Aerobic methane oxidation coupled to denitrification (AMO-D) is performed by the combined actions of methane oxidizers (types I, II, and X methanotrophs) and denitrifiers (Eisentraeger et al. 2001; Knowles 2005; Yao et al. 2013; Modin et al. 2007; Osaka et al. 2006). When methanotrophs oxidize methane using oxygen (O2) for the initial mono-oxygenation step, they release soluble organic compounds such as methanol, acetate, and citrate. These organics can be oxidized by denitrifiers to reduce NO3 or NO2 (Eisentraeger et al. 2001; Modin et al. 2010; Hu et al. 2009).

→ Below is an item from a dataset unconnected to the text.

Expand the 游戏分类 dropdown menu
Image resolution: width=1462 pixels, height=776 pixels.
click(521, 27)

ANMO-D involves two processes conducted by two distinct microbial groups. Archaea phylogenetically positioned between Methanosaeta and ANME-II (candidate Methanoperedens nitroreducens) carry out reverse methanogenesis to generate H2 for themselves to reduce NO3 to NO2 (Raghoebarsing et al. 2006; Haroon et al. 2013). NO2 is then reduced by denitrifying bacteria such as NC10 (Candidate division) using methane as the electron donor through an “intra-aerobic” pathway (Ettwig et al. 2010; Wu et al. 2011). During the intra-aerobic pathway, Methylomirabilis oxyfera stepwise reduces NO2 to NO using nitrate reductase (narGHJI) and nitrite reductase (nirSJFD/GH/L); then, it intracellularly dismutates NO to O2 and N2. The O2 is used by a membrane-bound particulate methane mono-oxygenase (pMMO) for methane oxidation.

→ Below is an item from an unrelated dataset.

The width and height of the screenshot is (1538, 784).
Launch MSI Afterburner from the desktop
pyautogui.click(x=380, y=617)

AMO-D and ANMO-D have three distinct differences. First, ANMO-D microorganisms are much slower growers than are the AMO-D bacteria (He et al. 2015). Second, AMO-D bacteria grow with a dissolved oxygen (DO) concentration ≤ 0.5 mg/L (Sun et al. 2013), while the ANMO-D microorganisms work with much lower dissolved oxygen concentration, since the oxygen is disproportionated intracellularly from NO (Ettwig et al. 2010). Third, the ratios of methane consumption to nitrate reduction (CH4/NO3 ) are significantly different between the two types of methane consumers, 5/4 mol CH4/mol NO3 for AMO-D (according to Eq. 3) versus 5/8 mol CH4/mol NO3 for ANMO-D (according to Eq. 5) (Modin et al. 2007, 2010; Osaka et al. 2006; Hu et al. 2009; Raghoebarsing et al. 2006). For aerobic methane oxidation, a half of the electrons from CH4 eventually flow to O2 (shown in Eqs. 1, 2, and 3) and the other half flow to NO3 (shown in Eq. 3). For intra-aerobic-type anaerobic methane oxidation, the oxygen which is used to activate methane comes from the dismutation of electron acceptors; thus, all the electrons from CH4 eventually flow to NO3 (shown in Eq. 5). Consequently, for AMO-D, 1-mol NO3 reduction needs 5/4 mol CH4 and 5/4 mol O2, while for ANMO-D, only 5/8 mol CH4 is needed. The electron flow pattern for ClO4 is the same as that for NO3 . Based on Eqs. 16 and electron acceptors’ concentrations in the membrane biofilm reactor (MBfR) influent and effluent, we calculated the DO demand for two pathways.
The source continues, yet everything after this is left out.